A New Mexico restaurant is facing backlash from social media users after selling "Black Olives Matter" shirts and hats.
Rick Camuglia, the owner of Paisano's in Albuquerque, made national headlines when he put the phrase "Black Olives Matter" on a sign outside of his restaurant, KOAT News reported. The sign was intended to advertise their new tuna dish with black olive tapenade.
Pictures of the sign were shared throughout Facebook and received mixed reactions. While some found the sign humorous, others thought it trivialized the Black Lives Matter movement:
I think the sign was done in poor taste and the wrong timing ... and really would you have put that up if all these racial tensions haven't been playing in news ... you haven't ANY idea the pain and disrespect this represents for people of color.
Wow ... what a crude and tacky idea!
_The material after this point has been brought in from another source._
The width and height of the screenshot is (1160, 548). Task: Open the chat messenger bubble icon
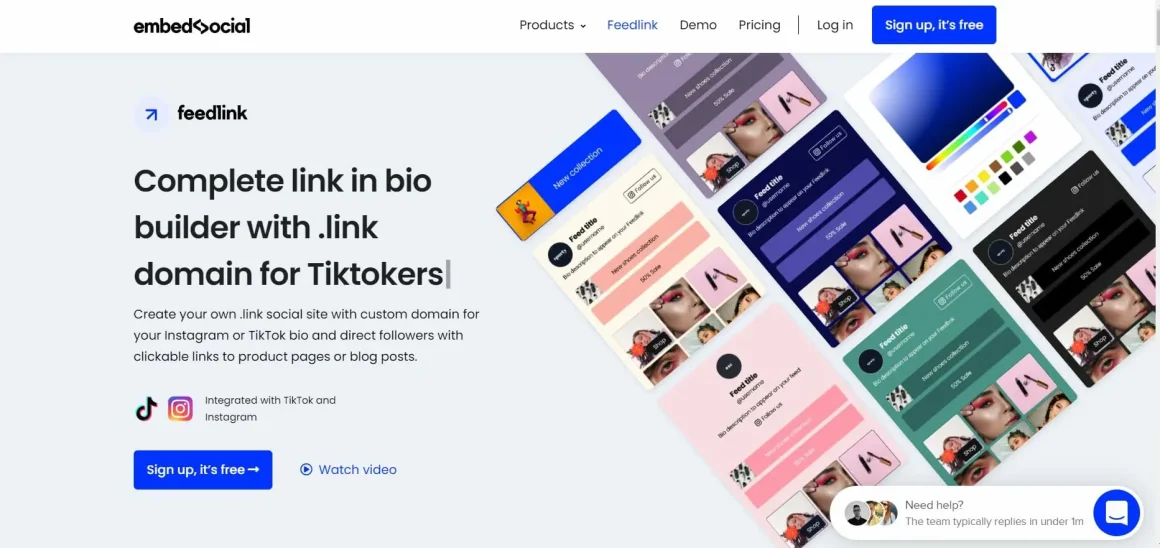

I imagine if it were something concerning the deaths of Italians, it wouldn't be deemed funny. In any event ... congrats on gaining customers/increasing sales/ based on the deaths of others. Nothing new. Or original.
The funny thing is, it's a play on words. People get upset at the smallest things. This was a joke, it wasn't meant to hurt anyone. People need to grow up and not worry about something as a slogan. Black olives matter is a great way to promote business. I'm sure I will be called racist for this, even though that is the farthest thing from the truth.
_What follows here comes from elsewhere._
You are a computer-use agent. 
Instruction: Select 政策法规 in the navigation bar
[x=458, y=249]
Camuglia told the news station he was not trying to create controversy and only wanted to sell his food and get people’s attention. He said he’s received tons of support from people all over the world.
"It's gone so viral. We've gotten calls from Australia, Spain, France, you name it," Camuglia told KOAT News.
Camuglia said he printed the shirts and hats because people were requesting souvenirs from the restaurant. Camuglia added that business has been soaring since the sign went viral.
"People have filled the restaurant and told us to leave up the sign," Camuglia said. "That's great, you know, because a lot of people make a living off working for this restaurant."